EXTRAIT À LIRE:
Catalogne. Quelques leçons avant le 21 décembre

Par Pablo Rodenas

Exclure de manière trompeuse d’une part et, d’autre part, disqualifier les autres, en lieu et place de réfuter leurs arguments, ce sont là des ruses qui invalident les discours politiques et détériorent le débat public. Comment une société démocratique peut-elle accepter ces comportements sans s’effondrer?

Ce genre de sophismes politiques, même s’ils sont très coutumiers, restent illégitimes, aussi bien sur le plan cognitif que sur le plan moral. Ce sont des machinations destinées à induire les gens en erreur. Cela fait partie de la «vieille» politique, autrement dit de cette politique exécrable également pratiquée par certains de ceux qui ont un jour annoncé qu’ils feraient une «nouvelle» politique. (Entre parenthèses, si j’évoque ces deux supercheries ce n’est pas seulement parce que – depuis toujours et actuellement – elles avilissent la politique, mais également pour établir les limites qu’on doit soi-même se fixer et ne pas dépasser.)

Néanmoins les porte-parole de ceux qui ont du pouvoir (de part et d’autre, des plus proches aux plus éloignés) s’obstinent depuis en haut à prétendre que tout dans le conflit catalano-espagnol se déroule entre des politiciens «bons» et «méchants». Dans leurs fallacieuses routines (propagandistes mais dissimulées) que les premiers proposent ce qui est bon pour la Société, pour le Peuple, pour la Démocratie, pour la Légalité, pour la Constitution, pour l’Etat… Pourquoi? Parce que c’est ainsi, parce que ce sont les leurs. En revanche les autres politiciens défendraient ce qui est mauvais pour la Société, pour le Peuple, etc. Pourquoi? Parce que c’est ainsi, car ils ne sont pas des leurs. Et les Juan Luis Cebrian [président du quotidien El Pais] de service se montrent plus belliqueux que jamais, et se perpétuent grâce aux services rendus, comme le grand guide.

Pendant la campagne électorale [en vue du 21 décembre 2017], la diffusion de ce genre d’arguties augmente, c’est ce que nous subissons actuellement en Catalogne et dans tous les territoires de l’Etat; et sur les réseaux numériques cette diffusion se fait avec une ardeur encore plus guerrière si c’est possible.

ÉNONCÉ DU PROBLÈME: Transcrivez, s'il vous plaît, le passage de l'article sur la Catalogne qui commence à « Néanmoins les porte-parole » et se termine à « le grand guide. ».

(Données de position des éléments et du texte)

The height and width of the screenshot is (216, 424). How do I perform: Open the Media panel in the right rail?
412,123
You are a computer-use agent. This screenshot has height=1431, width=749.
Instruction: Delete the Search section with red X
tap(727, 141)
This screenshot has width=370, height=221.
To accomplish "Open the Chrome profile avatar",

SOLUTION:
Néanmoins les porte-parole de ceux qui ont du pouvoir (de part et d’autre, des plus proches aux plus éloignés) s’obstinent depuis en haut à prétendre que tout dans le conflit catalano-espagnol se déroule entre des politiciens «bons» et «méchants». Dans leurs fallacieuses routines (propagandistes mais dissimulées) que les premiers proposent ce qui est bon pour la Société, pour le Peuple, pour la Démocratie, pour la Légalité, pour la Constitution, pour l’Etat… Pourquoi? Parce que c’est ainsi, parce que ce sont les leurs. En revanche les autres politiciens défendraient ce qui est mauvais pour la Société, pour le Peuple, etc. Pourquoi? Parce que c’est ainsi, car ils ne sont pas des leurs. Et les Juan Luis Cebrian [président du quotidien El Pais] de service se montrent plus belliqueux que jamais, et se perpétuent grâce aux services rendus, comme le grand guide.